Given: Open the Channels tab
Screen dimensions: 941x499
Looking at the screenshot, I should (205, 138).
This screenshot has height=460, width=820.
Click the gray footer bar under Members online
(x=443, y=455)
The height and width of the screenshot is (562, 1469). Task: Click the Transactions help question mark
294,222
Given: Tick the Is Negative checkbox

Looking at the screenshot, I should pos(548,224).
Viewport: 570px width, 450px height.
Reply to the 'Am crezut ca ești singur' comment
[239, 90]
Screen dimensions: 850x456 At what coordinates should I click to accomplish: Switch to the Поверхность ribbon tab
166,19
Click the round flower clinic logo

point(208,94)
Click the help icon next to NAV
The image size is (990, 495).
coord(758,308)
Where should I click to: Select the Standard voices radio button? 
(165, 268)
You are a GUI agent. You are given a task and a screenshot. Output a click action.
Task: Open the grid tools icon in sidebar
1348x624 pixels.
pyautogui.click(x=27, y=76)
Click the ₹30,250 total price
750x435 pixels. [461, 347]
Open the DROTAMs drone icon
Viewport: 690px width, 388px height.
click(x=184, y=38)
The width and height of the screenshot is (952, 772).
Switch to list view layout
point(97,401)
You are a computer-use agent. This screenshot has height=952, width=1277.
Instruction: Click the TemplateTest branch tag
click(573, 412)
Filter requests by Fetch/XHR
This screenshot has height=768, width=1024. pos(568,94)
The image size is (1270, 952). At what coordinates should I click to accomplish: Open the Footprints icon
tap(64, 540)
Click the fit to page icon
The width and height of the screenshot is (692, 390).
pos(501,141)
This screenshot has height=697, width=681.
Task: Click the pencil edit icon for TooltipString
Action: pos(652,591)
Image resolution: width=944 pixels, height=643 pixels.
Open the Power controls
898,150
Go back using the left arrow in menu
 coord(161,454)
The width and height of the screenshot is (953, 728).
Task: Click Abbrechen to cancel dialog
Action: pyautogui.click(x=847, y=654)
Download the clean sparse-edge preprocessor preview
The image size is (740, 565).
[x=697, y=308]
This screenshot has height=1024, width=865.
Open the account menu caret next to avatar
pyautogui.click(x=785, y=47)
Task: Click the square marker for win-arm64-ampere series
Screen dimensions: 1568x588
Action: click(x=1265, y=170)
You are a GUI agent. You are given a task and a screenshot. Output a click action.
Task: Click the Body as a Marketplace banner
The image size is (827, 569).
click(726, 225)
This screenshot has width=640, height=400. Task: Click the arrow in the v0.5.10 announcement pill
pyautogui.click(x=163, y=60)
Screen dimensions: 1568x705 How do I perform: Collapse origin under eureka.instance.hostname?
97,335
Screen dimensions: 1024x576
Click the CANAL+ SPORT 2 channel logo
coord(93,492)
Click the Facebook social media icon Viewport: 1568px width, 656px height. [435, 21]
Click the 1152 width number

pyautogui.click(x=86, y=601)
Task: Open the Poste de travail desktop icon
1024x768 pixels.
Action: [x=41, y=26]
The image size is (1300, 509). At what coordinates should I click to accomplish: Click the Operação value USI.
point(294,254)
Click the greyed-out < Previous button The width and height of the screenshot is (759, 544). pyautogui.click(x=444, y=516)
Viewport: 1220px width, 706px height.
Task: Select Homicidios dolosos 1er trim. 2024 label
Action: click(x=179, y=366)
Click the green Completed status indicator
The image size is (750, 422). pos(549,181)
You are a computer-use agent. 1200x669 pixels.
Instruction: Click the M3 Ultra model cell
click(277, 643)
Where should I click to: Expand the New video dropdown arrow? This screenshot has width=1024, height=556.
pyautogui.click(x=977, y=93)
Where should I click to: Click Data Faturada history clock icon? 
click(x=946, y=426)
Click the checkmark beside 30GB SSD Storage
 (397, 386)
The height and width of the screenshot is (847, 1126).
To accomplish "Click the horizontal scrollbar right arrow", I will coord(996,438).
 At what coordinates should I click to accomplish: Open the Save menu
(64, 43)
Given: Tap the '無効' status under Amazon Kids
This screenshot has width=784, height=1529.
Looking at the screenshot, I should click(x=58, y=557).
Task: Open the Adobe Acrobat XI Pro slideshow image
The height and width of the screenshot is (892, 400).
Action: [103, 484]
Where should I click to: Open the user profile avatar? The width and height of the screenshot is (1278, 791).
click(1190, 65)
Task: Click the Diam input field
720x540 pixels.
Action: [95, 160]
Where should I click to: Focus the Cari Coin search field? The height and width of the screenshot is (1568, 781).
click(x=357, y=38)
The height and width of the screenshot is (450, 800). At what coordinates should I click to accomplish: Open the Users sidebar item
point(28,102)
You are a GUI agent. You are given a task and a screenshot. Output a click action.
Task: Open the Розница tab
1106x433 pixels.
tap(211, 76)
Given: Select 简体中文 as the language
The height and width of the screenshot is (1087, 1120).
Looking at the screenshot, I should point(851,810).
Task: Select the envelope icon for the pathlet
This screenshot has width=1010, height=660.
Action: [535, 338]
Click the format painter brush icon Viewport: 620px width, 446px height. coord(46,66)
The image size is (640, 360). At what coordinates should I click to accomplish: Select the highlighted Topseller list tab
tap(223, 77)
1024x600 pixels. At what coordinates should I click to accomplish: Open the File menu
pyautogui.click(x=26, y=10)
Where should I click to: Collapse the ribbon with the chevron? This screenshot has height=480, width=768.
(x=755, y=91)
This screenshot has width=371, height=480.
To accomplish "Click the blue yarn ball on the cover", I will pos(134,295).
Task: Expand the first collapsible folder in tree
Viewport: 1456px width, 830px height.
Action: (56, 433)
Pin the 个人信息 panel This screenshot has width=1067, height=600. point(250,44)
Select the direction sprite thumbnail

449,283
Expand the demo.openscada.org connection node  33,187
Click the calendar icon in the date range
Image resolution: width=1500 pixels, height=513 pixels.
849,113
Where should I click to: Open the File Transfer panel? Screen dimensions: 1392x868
- - - - - - -
▶ _Problem details_
Copy each line of the data exactly, leaving nothing out.

▶ _Exercise output_
Given: Open the Channels tab
Screen dimensions: 941x499
Looking at the screenshot, I should (205, 138).
This screenshot has height=460, width=820.
Click the gray footer bar under Members online
(x=443, y=455)
The height and width of the screenshot is (562, 1469). Task: Click the Transactions help question mark
294,222
Given: Tick the Is Negative checkbox

Looking at the screenshot, I should pos(548,224).
Viewport: 570px width, 450px height.
Reply to the 'Am crezut ca ești singur' comment
[239, 90]
Screen dimensions: 850x456 At what coordinates should I click to accomplish: Switch to the Поверхность ribbon tab
166,19
Click the round flower clinic logo

point(208,94)
Click the help icon next to NAV
The image size is (990, 495).
coord(758,308)
Where should I click to: Select the Standard voices radio button? 
(165, 268)
You are a GUI agent. You are given a task and a screenshot. Output a click action.
Task: Open the grid tools icon in sidebar
1348x624 pixels.
pyautogui.click(x=27, y=76)
Click the ₹30,250 total price
750x435 pixels. [461, 347]
Open the DROTAMs drone icon
Viewport: 690px width, 388px height.
click(x=184, y=38)
The width and height of the screenshot is (952, 772).
Switch to list view layout
point(97,401)
You are a computer-use agent. This screenshot has height=952, width=1277.
Instruction: Click the TemplateTest branch tag
click(573, 412)
Filter requests by Fetch/XHR
This screenshot has height=768, width=1024. pos(568,94)
The image size is (1270, 952). At what coordinates should I click to accomplish: Open the Footprints icon
tap(64, 540)
Click the fit to page icon
The width and height of the screenshot is (692, 390).
pos(501,141)
This screenshot has height=697, width=681.
Task: Click the pencil edit icon for TooltipString
Action: pos(652,591)
Image resolution: width=944 pixels, height=643 pixels.
Open the Power controls
898,150
Go back using the left arrow in menu
 coord(161,454)
The width and height of the screenshot is (953, 728).
Task: Click Abbrechen to cancel dialog
Action: pyautogui.click(x=847, y=654)
Download the clean sparse-edge preprocessor preview
The image size is (740, 565).
[x=697, y=308]
This screenshot has height=1024, width=865.
Open the account menu caret next to avatar
pyautogui.click(x=785, y=47)
Task: Click the square marker for win-arm64-ampere series
Screen dimensions: 1568x588
Action: click(x=1265, y=170)
You are a GUI agent. You are given a task and a screenshot. Output a click action.
Task: Click the Body as a Marketplace banner
The image size is (827, 569).
click(726, 225)
This screenshot has width=640, height=400. Task: Click the arrow in the v0.5.10 announcement pill
pyautogui.click(x=163, y=60)
Screen dimensions: 1568x705 How do I perform: Collapse origin under eureka.instance.hostname?
97,335
Screen dimensions: 1024x576
Click the CANAL+ SPORT 2 channel logo
coord(93,492)
Click the Facebook social media icon Viewport: 1568px width, 656px height. [435, 21]
Click the 1152 width number

pyautogui.click(x=86, y=601)
Task: Open the Poste de travail desktop icon
1024x768 pixels.
Action: [x=41, y=26]
The image size is (1300, 509). At what coordinates should I click to accomplish: Click the Operação value USI.
point(294,254)
Click the greyed-out < Previous button The width and height of the screenshot is (759, 544). pyautogui.click(x=444, y=516)
Viewport: 1220px width, 706px height.
Task: Select Homicidios dolosos 1er trim. 2024 label
Action: click(x=179, y=366)
Click the green Completed status indicator
The image size is (750, 422). pos(549,181)
You are a computer-use agent. 1200x669 pixels.
Instruction: Click the M3 Ultra model cell
click(277, 643)
Where should I click to: Expand the New video dropdown arrow? This screenshot has width=1024, height=556.
pyautogui.click(x=977, y=93)
Where should I click to: Click Data Faturada history clock icon? 
click(x=946, y=426)
Click the checkmark beside 30GB SSD Storage
 (397, 386)
The height and width of the screenshot is (847, 1126).
To accomplish "Click the horizontal scrollbar right arrow", I will coord(996,438).
 At what coordinates should I click to accomplish: Open the Save menu
(64, 43)
Given: Tap the '無効' status under Amazon Kids
This screenshot has width=784, height=1529.
Looking at the screenshot, I should click(x=58, y=557).
Task: Open the Adobe Acrobat XI Pro slideshow image
The height and width of the screenshot is (892, 400).
Action: [103, 484]
Where should I click to: Open the user profile avatar? The width and height of the screenshot is (1278, 791).
click(1190, 65)
Task: Click the Diam input field
720x540 pixels.
Action: [95, 160]
Where should I click to: Focus the Cari Coin search field? The height and width of the screenshot is (1568, 781).
click(x=357, y=38)
The height and width of the screenshot is (450, 800). At what coordinates should I click to accomplish: Open the Users sidebar item
point(28,102)
You are a GUI agent. You are given a task and a screenshot. Output a click action.
Task: Open the Розница tab
1106x433 pixels.
tap(211, 76)
Given: Select 简体中文 as the language
The height and width of the screenshot is (1087, 1120).
Looking at the screenshot, I should point(851,810).
Task: Select the envelope icon for the pathlet
This screenshot has width=1010, height=660.
Action: [535, 338]
Click the format painter brush icon Viewport: 620px width, 446px height. coord(46,66)
The image size is (640, 360). At what coordinates should I click to accomplish: Select the highlighted Topseller list tab
tap(223, 77)
1024x600 pixels. At what coordinates should I click to accomplish: Open the File menu
pyautogui.click(x=26, y=10)
Where should I click to: Collapse the ribbon with the chevron? This screenshot has height=480, width=768.
(x=755, y=91)
This screenshot has width=371, height=480.
To accomplish "Click the blue yarn ball on the cover", I will pos(134,295).
Task: Expand the first collapsible folder in tree
Viewport: 1456px width, 830px height.
Action: (56, 433)
Pin the 个人信息 panel This screenshot has width=1067, height=600. point(250,44)
Select the direction sprite thumbnail

449,283
Expand the demo.openscada.org connection node  33,187
Click the calendar icon in the date range
Image resolution: width=1500 pixels, height=513 pixels.
849,113
Where should I click to: Open the File Transfer panel? Screen dimensions: 1392x868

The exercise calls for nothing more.